Oh no - a lot more than that is needed. Languages that provide such a
feature need a lot of additional machinery in order to make it work;
some of it syntactic, but a lot of it is semantic.. The easiest way to
demonstrate this would be to have you give us an example of code that
you would like to be able to write, making use of a void data type in
C. Then we can tell you just what would have to be added to the C
language and to the typical C implementation in order ot make it work.
I'm not saying it can't be done. Just that doing so would require
major changes both to the C standard and to typical C implementations,
changes that in many cases would make it unacceptably inefficient for
many of the uses it is currently popular for.

you can comeup with some hard questions straight away (as I'm sure
jameskuyper is aware).

Can a void variable hold any type? structs can get pretty big.
Any primitive type? This means we may not need the union trick
for malloc() (what is returned from malloc must be correctly
aligned for any type and one to do this is to return a union
ofall the primitive types).

This is really an "ask Dennis Richie" question.

 

[Bart]

mark wrote:

But you *can* do that in C. Just read the include files where that
VARIANT is defined. In oaidl.h we find:

struct _VARIANT {
         union {
         struct __tagVARIANT {
         VARTYPE vt;
         WORD wReserved1;
         WORD wReserved2;
         WORD wReserved3;
         union {
         LONG lVal; .....

This is a structure that contains a union of all types that Microsoft
wanted to use in a variant. You can design similar structures in C:

struct myVariant {
        union {
                // put all the types that you want here
        };

That big struct was designed to implement /another/ language, where
all the untidy implementations details are hidden away.

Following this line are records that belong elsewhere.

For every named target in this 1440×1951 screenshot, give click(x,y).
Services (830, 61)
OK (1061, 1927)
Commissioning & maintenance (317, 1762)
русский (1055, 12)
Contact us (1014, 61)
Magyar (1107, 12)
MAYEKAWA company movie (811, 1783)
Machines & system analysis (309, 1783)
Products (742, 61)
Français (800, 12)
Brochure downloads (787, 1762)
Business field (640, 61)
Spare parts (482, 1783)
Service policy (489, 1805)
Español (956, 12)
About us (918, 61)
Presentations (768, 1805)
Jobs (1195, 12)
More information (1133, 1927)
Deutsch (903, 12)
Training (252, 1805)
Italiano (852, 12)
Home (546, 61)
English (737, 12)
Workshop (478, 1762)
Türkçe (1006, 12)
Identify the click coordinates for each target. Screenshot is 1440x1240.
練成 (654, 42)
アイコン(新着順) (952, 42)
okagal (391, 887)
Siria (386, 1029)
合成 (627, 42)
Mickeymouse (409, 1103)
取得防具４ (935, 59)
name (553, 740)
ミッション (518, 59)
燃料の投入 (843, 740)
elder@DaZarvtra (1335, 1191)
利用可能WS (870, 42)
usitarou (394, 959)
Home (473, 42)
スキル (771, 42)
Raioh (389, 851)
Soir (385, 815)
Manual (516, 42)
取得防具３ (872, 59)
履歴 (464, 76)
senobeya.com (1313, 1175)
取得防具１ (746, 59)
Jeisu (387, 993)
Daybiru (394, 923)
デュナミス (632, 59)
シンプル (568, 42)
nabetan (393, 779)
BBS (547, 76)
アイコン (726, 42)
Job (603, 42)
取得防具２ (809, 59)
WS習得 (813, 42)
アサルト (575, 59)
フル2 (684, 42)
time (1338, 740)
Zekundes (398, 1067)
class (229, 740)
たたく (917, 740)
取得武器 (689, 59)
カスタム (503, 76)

Trying to use it directly in C code is not going to be pretty, without
some extra support.

Especially when you also want to add your user-defined structs to the
list of variant types.

 

[jacob navia]

That big struct was designed to implement /another/ language, where
all the untidy implementations details are hidden away.

Trying to use it directly in C code is not going to be pretty, without
some extra support.

Especially when you also want to add your user-defined structs to the
list of variant types.

Nonsense, specially when you use macros to access the member you want.
Basically, this structure lays out clearly what is all about, like
alwys in C the language is transparent.

 

[Bart]

Nonsense, specially when you use macros to access the member you want.
Basically, this structure lays out clearly what is all about, like
alwys in C the language is transparent.- Hide quoted text -

I meant, when trying to use variants as part of a C program, not
writing a C program to implement an interpreter for Basic:

Variant a,b,c; /* decls usually optional */
a=("One","Two","Three");
b="Four";
c=a+b;
printf("C = %V\n",c);
a=1; /* etc *

A lot of support is needed in standard C, to achieve the above rather
than a mess of function calls. Even just limiting variants to simple
types and forgetting those requiring heap management.

Some of this might be possible in your extended C, and probably most
of it in C++, but variants and their ilk belong elsewhere.